The problem is I have multiple requests going on at the same time, so lets say 10 requests fire while the Authentication token has expired, I will try to renew the token on all of them, and as soon as the first one renews the other ones will fail because they use a wrong token to renew.
What I would like to do is just build a queue (maybe) of requests and then retry those. Not sure if this is the best scenario for this.
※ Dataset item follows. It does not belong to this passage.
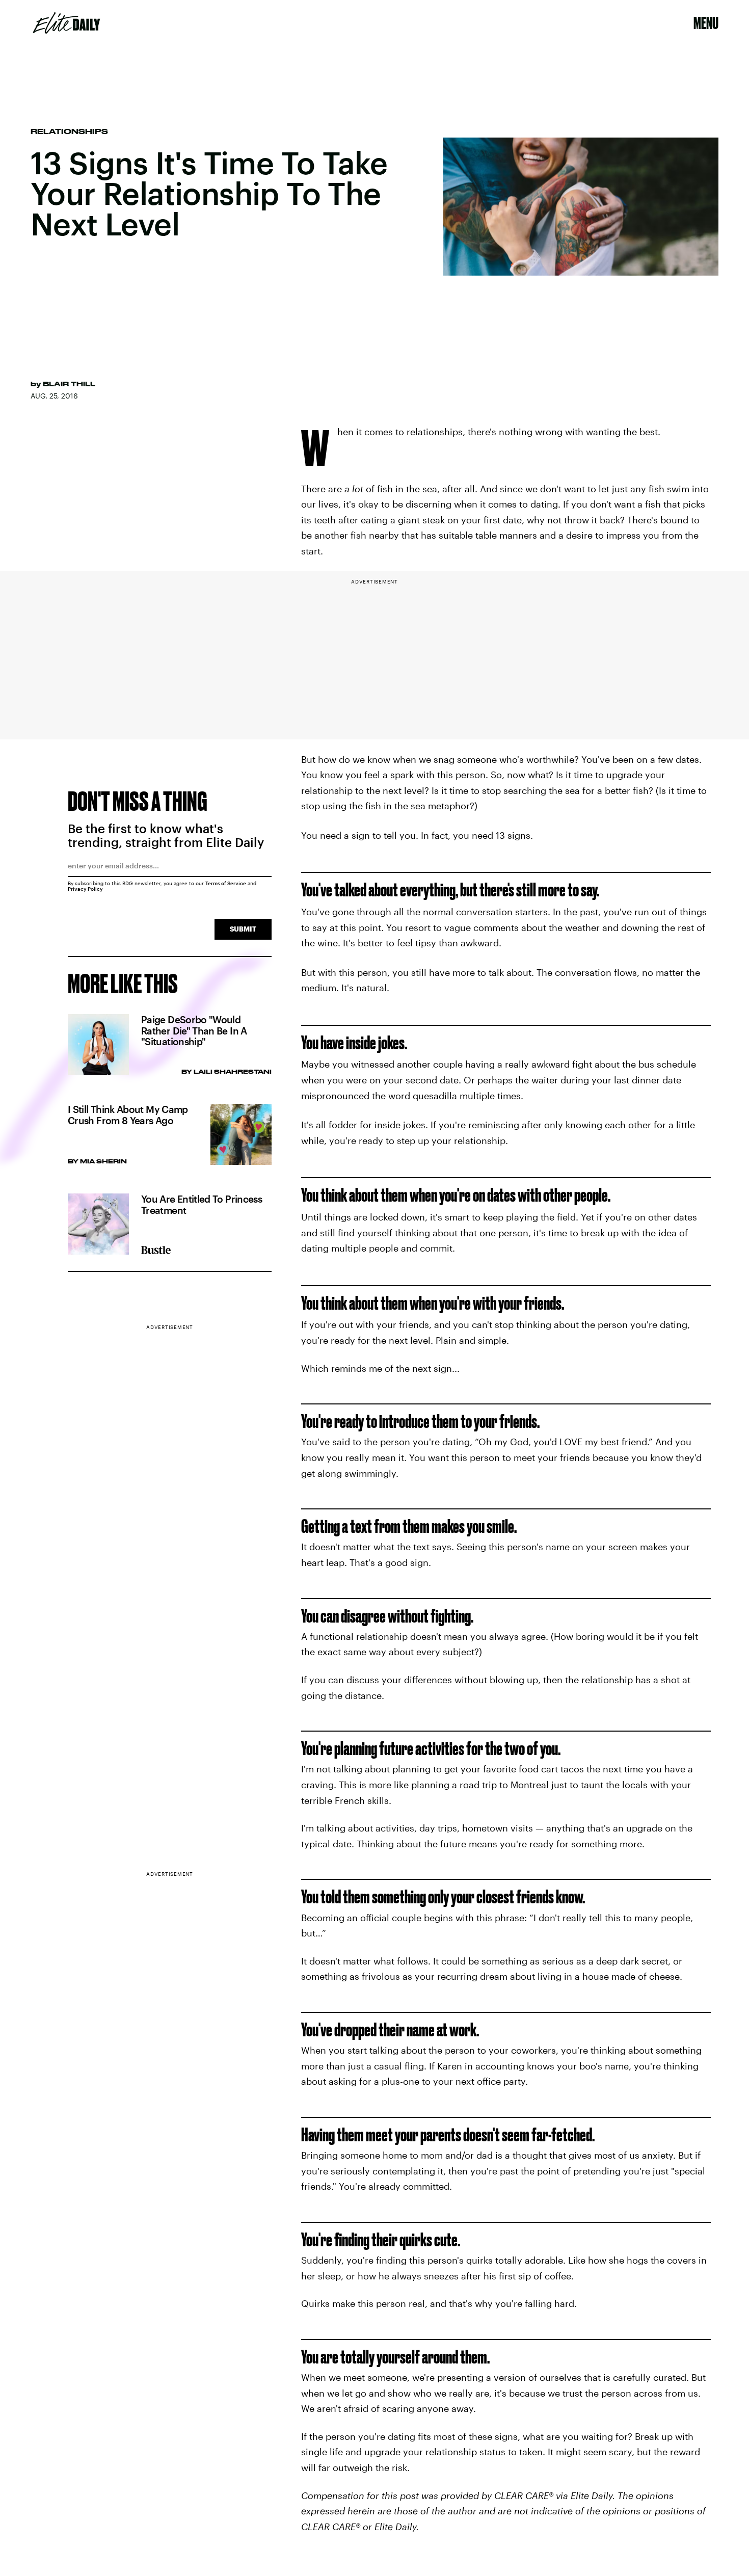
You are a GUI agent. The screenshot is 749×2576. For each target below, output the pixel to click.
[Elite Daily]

This is what I have so far:
final class NetworkOnlineProvider {
fileprivate let database = DatabaseClient(database: DatabaseRealm()).database
fileprivate let provider: MoyaProvider<NetworkAPI>
init(endpointClosure: #escaping MoyaProvider<NetworkAPI>.EndpointClosure = MoyaProvider<NetworkAPI>.defaultEndpointMapping,
requestClosure: #escaping MoyaProvider<NetworkAPI>.RequestClosure = MoyaProvider<NetworkAPI>.defaultRequestMapping,
stubClosure: #escaping MoyaProvider<NetworkAPI>.StubClosure = MoyaProvider.neverStub,
manager: Manager = MoyaProvider<NetworkAPI>.defaultAlamofireManager(),
plugins: [PluginType] = [],
trackInflights: Bool = false) {
self.provider = MoyaProvider(endpointClosure: endpointClosure, requestClosure: requestClosure, stubClosure: stubClosure, manager: manager, plugins: plugins, trackInflights: trackInflights)
}
fileprivate func getJWTRenewRequest() -> Single<Response>? {
if let token = JWTManager.sharedInstance.token {
return provider.rx.request(.renew(token: token))
}
return nil
}
func tokenRequest() -> Single<String> {
let errorSingle = Single<String>.create { single in
single(.error(APIError.failure))
return Disposables.create()
}
let emptyJWTSingle = Single<String>.create { single in
single(.success(""))
return Disposables.create()
}
// Return if no token found
guard let appToken = JWTManager.sharedInstance.getJWT() else {
return refreshToken() ?? emptyJWTSingle
}
// If we have a valid token, just return it
if !appToken.hasTokenExpired {
return Single<String>.create { single in
single(.success(appToken.token))
return Disposables.create()
}
}
// Token has expired
let newTokenRequest = refreshToken()
return newTokenRequest ?? errorSingle
}
func refreshToken() -> Single<String>? {
return getJWTRenewRequest()?
.debug("Renewing JWT")
.filterSuccessfulStatusCodes()
.map { (response: Response) -> (token: String, expiration: Double) in
guard let json = try? JSON(data: response.data) else { throw RxError.unknown }
let success = json["success"]
guard
let jwt = success["jwt"].string,
let jwt_expiration = success["jwt_expiration"].double,
let valid_login = success["valid_login"].bool, valid_login
else { throw RxError.unknown }
return (token: jwt, expiration: jwt_expiration)
}
.do(onSuccess: { (token: String, expiration: Double) in
JWTManager.sharedInstance.save(token: JWT(token: token, expiration: String(expiration)))
})
.map { (token: String, expiration: Double) in
return token
}
.catchError { e -> Single<String> in
print("Failed to Renew JWT")
JWTManager.sharedInstance.delete()
UIApplication.shared.appDelegate.cleanPreviousContext(jwt: true)
let loginVC = UIStoryboard(storyboard: .login).instantiateViewController(vc: LoginViewController.self)
UIApplication.shared.appDelegate.window?.setRootViewController(UINavigationController(rootViewController: loginVC))
throw e
}
}
func request(_ target: NetworkAPI) -> Single<Response> {
let actualRequest = provider.rx.request(target)
if target.isAuthenticatedCall {
return tokenRequest().flatMap { _ in
actualRequest
}
}
return actualRequest
}
}

The solution is here: RxSwift and Retrying a Network Request Despite Having an Invalid Token
The key is to use flatMapFirst so you only make one request for the first 401 and ignore other 401s while that request is in flight.
The gist associated with the article includes unit tests proving it works.